Published online by Cambridge University Press: 03 November 2011
Carboniferous sandstones from within the thermal aureoles of igneous intrusions in the Midland Valley of Scotland sometimes have a strong, black colour and are termed ‘black sandstones’. Tait (1926) concluded that the black sandstones are the products of the thermal metamorphism of petroliferous sandstones, a theory which is discussed here in the light of modern petrological and geochemical techniques.

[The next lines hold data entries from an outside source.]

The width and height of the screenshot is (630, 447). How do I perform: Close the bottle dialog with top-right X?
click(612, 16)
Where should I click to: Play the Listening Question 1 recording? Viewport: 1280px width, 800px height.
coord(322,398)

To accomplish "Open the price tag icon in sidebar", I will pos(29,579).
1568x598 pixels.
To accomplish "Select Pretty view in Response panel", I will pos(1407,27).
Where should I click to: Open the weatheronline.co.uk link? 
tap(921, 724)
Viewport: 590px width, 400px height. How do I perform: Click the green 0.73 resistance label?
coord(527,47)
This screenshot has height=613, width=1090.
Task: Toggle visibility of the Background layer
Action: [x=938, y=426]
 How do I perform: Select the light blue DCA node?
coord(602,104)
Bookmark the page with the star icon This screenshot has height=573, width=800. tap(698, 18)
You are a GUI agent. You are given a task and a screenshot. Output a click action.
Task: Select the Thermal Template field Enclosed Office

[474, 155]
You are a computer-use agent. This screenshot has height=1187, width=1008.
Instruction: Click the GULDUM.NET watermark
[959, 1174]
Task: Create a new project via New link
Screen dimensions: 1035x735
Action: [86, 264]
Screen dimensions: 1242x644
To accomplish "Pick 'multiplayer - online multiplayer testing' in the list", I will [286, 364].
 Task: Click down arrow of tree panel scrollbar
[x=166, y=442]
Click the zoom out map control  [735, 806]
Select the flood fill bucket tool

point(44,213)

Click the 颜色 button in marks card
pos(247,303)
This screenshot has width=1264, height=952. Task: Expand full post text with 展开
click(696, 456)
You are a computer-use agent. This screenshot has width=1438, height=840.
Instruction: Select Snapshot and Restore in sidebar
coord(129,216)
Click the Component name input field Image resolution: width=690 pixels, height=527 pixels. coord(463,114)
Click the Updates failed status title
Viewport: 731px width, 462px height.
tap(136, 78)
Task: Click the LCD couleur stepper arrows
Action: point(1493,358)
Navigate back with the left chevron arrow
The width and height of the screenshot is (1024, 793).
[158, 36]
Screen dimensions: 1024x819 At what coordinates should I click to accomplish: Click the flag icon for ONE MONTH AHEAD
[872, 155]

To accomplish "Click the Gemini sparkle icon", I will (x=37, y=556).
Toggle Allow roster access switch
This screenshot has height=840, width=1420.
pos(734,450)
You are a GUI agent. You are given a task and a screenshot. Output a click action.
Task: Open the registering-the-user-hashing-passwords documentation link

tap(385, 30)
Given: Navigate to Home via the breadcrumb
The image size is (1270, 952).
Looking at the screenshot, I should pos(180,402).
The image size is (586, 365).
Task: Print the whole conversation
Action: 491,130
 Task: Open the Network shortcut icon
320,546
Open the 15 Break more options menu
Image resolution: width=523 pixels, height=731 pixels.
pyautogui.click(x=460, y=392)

The black colour of the sandstones is due to an amorphous, opaque bitumen which usually coats illitic clays, fills porosity and was mostly emplaced at a fairly late diagenetic stage. This solid bitumen has a low reflectance (c. 0·15% R0), no fluorescence under blue-light excitation, is insoluble in organic solvents, is isotopically heavy and has a very low H/C atomic ratio. These data, together with the field relationships of the black sandstones and igneous intrusions, suggest that the bitumen was formed by the thermal alteration of hydrocarbons, as described by Tait (1926), rather than by other possible mechanisms such as the deasphalting of an oil, or the generation of hydrocarbons from organic-rich rocks heated by igneous intrusions, followed by fractionation during migration. This conclusion suggests that by the time of emplacement of the quartz-dolerite intrusions, and some of the alkali-dolerite sills, there had been widespread generation and migration of hydrocarbons which possibly could have been preserved to the present day where not thermally altered.